Proprio come tutti quegli Italiani che sono partiti per cercare fortuna nel nuovo continente, le nuove Fiat 500 sfilano, sulle note della canzone "Torna a Surriento", per le strade della costiera amalfitana (per la precisione, lo spot è stato girato tra Maiori, Positano, Atrani e Praiano) per tuffarsi nel mar Tirreno e raggiungere, attraversando l'Oceano Atlantico, l'America.
Le auto, infatti, spariscono nel mare azzurro del Mediterraneo, con uno scenario suggestivo, pieno di colori e luce, e riemergono sulle coste americane, al cospetto della Statua della Libertà e del Manhattan Bridge dove cambia non solo il panorama (grattacieli, parchi e grandi strade), ma anche la musica: la canzone napoletana  viene, infatti, sostituita da un brano di Pitbull.
Che ve ne pare?
Io l'ho trovata davvero carina: una forma di promozione non solo per la Fiat, ma anche per il nostro Paese che è ricco di così tante bellezze naturali da fare invidia al mondo intero.

martedì 10 luglio 2012

Spot Toyota: quel mondo esiste?

Lo dico sin da subito: adoro gli spot pubblicitari, ma quelli di auto (super frequenti soprattutto durante le partite di calcio) non li sopporto perchè tutto ciò che ha a che fare con i motori non mi interessa.
Lascio che siano gli uomini a interessarsene.
Però, per la prima volta, uno spot di auto mi ha colpito per la sua originalità: in realtà, me lo ha fatto notare mia sorella e così ci ho dedicato la mia attenzione.
Sto parlando dell'ultimo spot della Toyota Hybrid, dal titolo "Il mondo ècambiato. It's time to go Hybrid".
Lo spot è ambientato nel futuro e racconta il risveglio di una giovane coppia: ore 7e30 (l'orario è indicato sulle finestre), il letto si inclina per far scivolare lui fuori dal letto e subito un ologramma gli augura il buongiorno, informandolo sul meteo della giornata.

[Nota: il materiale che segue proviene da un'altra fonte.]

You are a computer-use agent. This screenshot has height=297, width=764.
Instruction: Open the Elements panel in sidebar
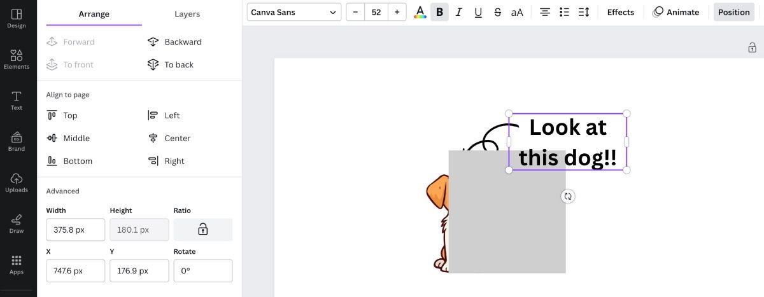[x=17, y=59]
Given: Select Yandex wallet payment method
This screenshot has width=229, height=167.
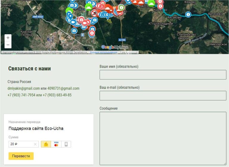Looking at the screenshot, I should point(46,144).
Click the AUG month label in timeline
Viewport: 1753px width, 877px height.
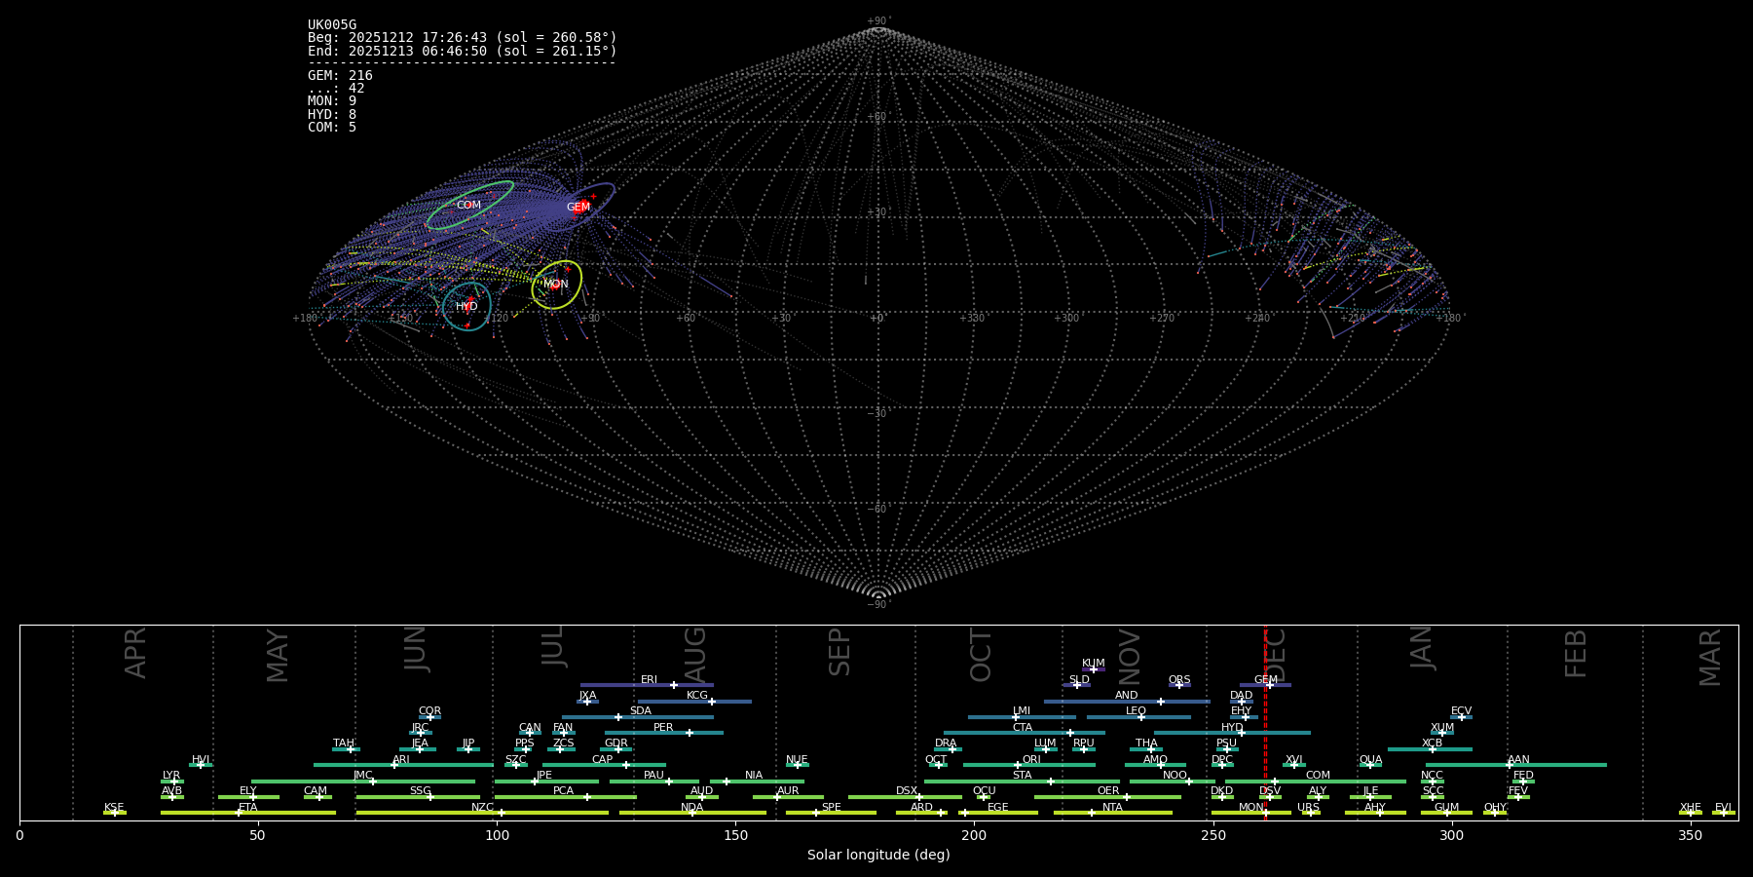pos(695,653)
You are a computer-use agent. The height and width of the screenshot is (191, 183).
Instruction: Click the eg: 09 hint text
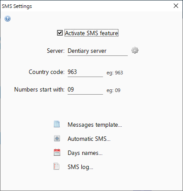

Si passa subito in bagno dove lui misura il suo peso su una bilancia semitrasparente, si fa la doccia e regola la temperatura con un semplice clic così come per asciugarsi i capelli.
Per la donna, invece, ci sono delle funzioni che qualsiasi altra donna vorrebbe all'istante: la protagonista infila la mano in un apparecchio e voilà!!! manicure alla perfezione in pochi secondi.

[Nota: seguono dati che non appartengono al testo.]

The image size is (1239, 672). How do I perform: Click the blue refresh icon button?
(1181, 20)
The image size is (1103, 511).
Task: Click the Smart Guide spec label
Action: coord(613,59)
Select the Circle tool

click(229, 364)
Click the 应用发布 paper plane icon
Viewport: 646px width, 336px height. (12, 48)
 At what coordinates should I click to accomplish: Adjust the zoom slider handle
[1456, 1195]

Per non parlare del guardaroba, rigorosamente virtuale: puoi scegliere e provare su di te un colore piuttosto che un altro così come pure il tipo di maglietta o di abito.

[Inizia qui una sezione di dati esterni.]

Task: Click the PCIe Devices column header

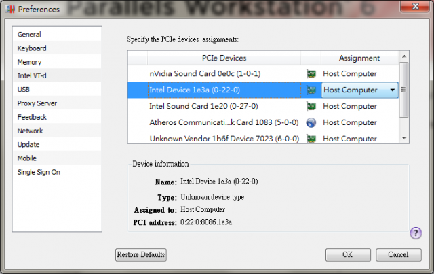Action: coord(224,58)
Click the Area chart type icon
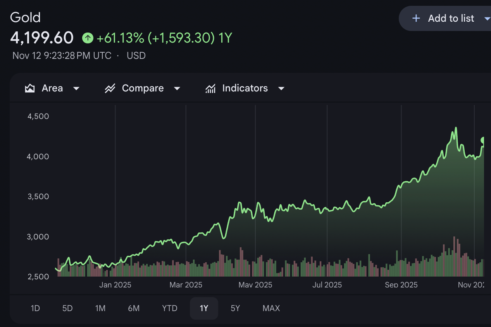The width and height of the screenshot is (491, 327). (30, 88)
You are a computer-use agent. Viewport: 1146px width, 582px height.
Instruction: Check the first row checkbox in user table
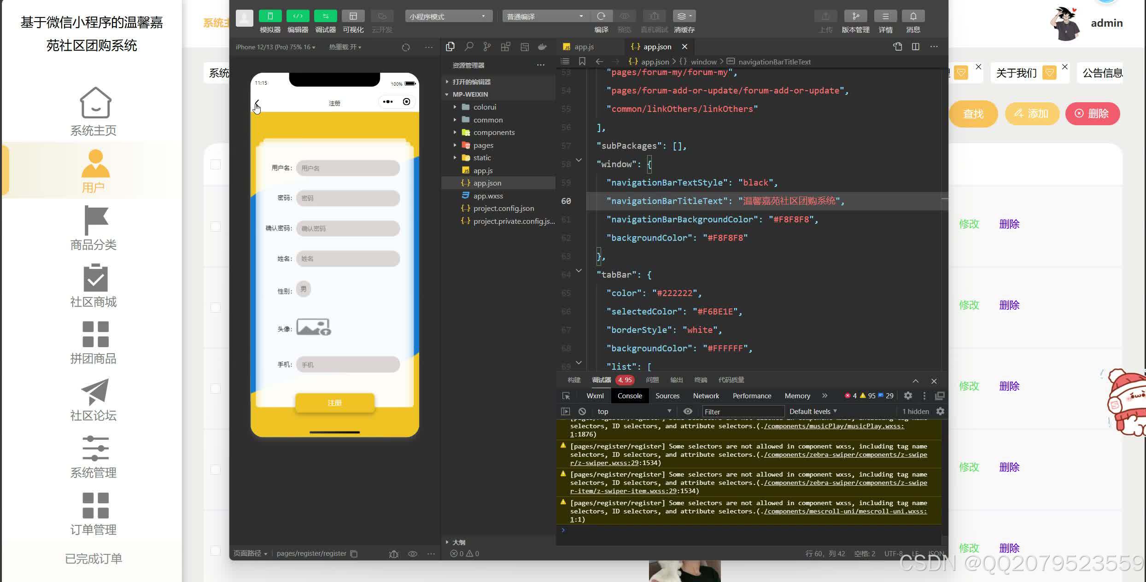pos(216,226)
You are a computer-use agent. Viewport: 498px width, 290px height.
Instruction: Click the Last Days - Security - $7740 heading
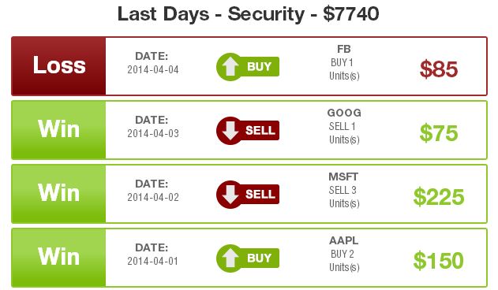tap(249, 14)
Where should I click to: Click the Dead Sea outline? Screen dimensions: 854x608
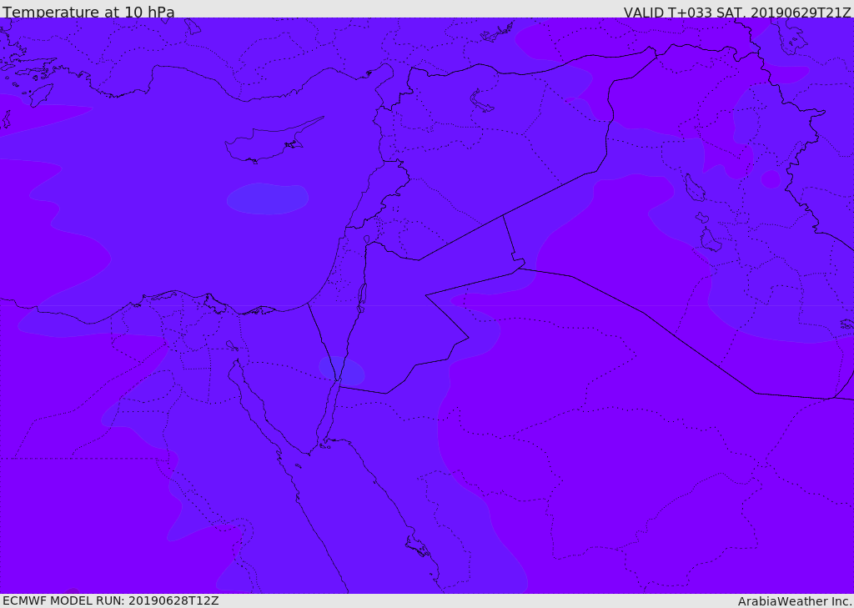click(x=362, y=294)
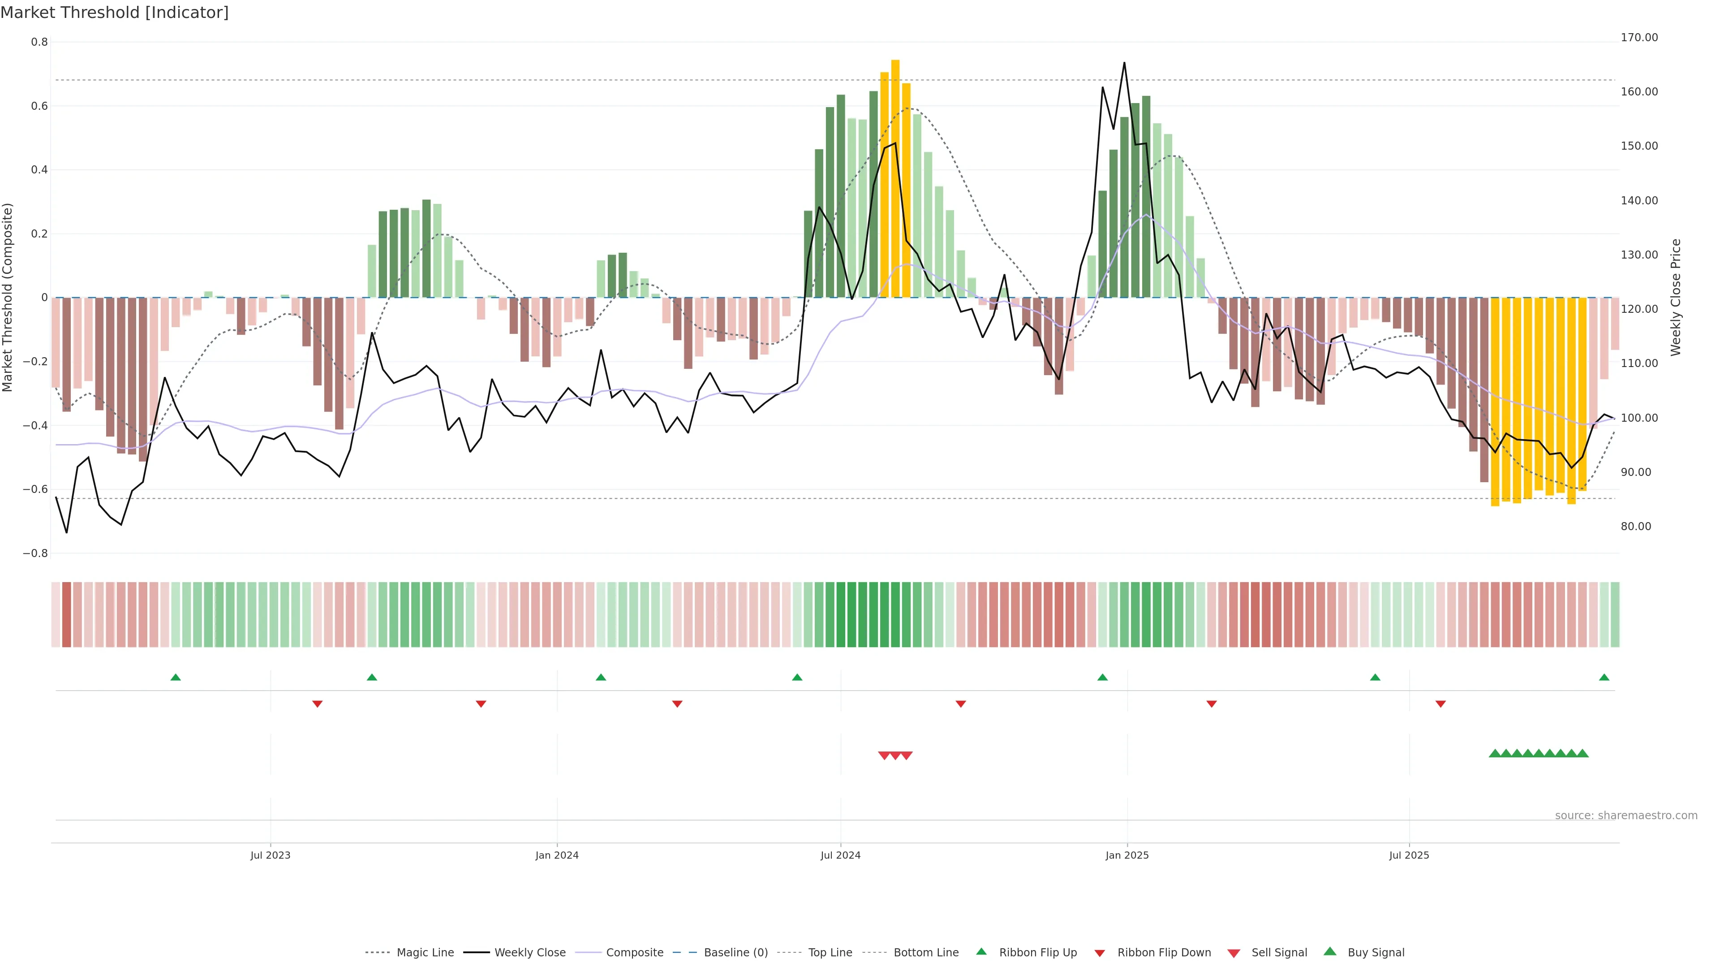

Nella seconda parte dello spot, i due protagonisti fanno colazione e anche lì c'è un computer per sfogliare il giornale e un robot che spazza via le briciole.
Un mondo più che moderno, ma a cui manca qualcosa: l'auto.
O meglio: l'auto c'è, ma di quelle antiche e fortemente inquinanti, prive di segnalatori di direzione e molto lente.
Lo spot si chiude con una voce fuori campo che dice: "Nessun mondo sarà davvero evoluto finchè la tecnologia dell'auto sarà quella di una volta".
Cosa penso di questo spot?
Sicuramente il tutto risulta fin troppo esagerato, ma comunque il concetto è chiaro: in un mondo che va avanti così velocemente a livello di tecnologia, migliorando (o peggiorando?) la vita dell'uomo, è importante anche che le auto siano allo stesso livello.
Le nuove auto Hybrid uniscono il motore elettrico con quello termico, riducendo così l'inquinamento che, come si vede nelle scene finali dello spot, è elevatissimo nella città del futuro.
Ciò che, però, mi ha fatto riflettere è: se qualcuno ha ideato uno spot del genere, con certe tecnologie che noi ancora non abbiamo mai visto di persona, è possibile che queste stesse tecnologie e invenzioni esistano già e magari siano tenute segrete per essere presentate un po' per volta?
Io sono sicura di sì e aggiungo che trovo questo atteggiamento sbagliato.
Perchè il profitto di pochi deve sempre esser preferito al benessere di molti?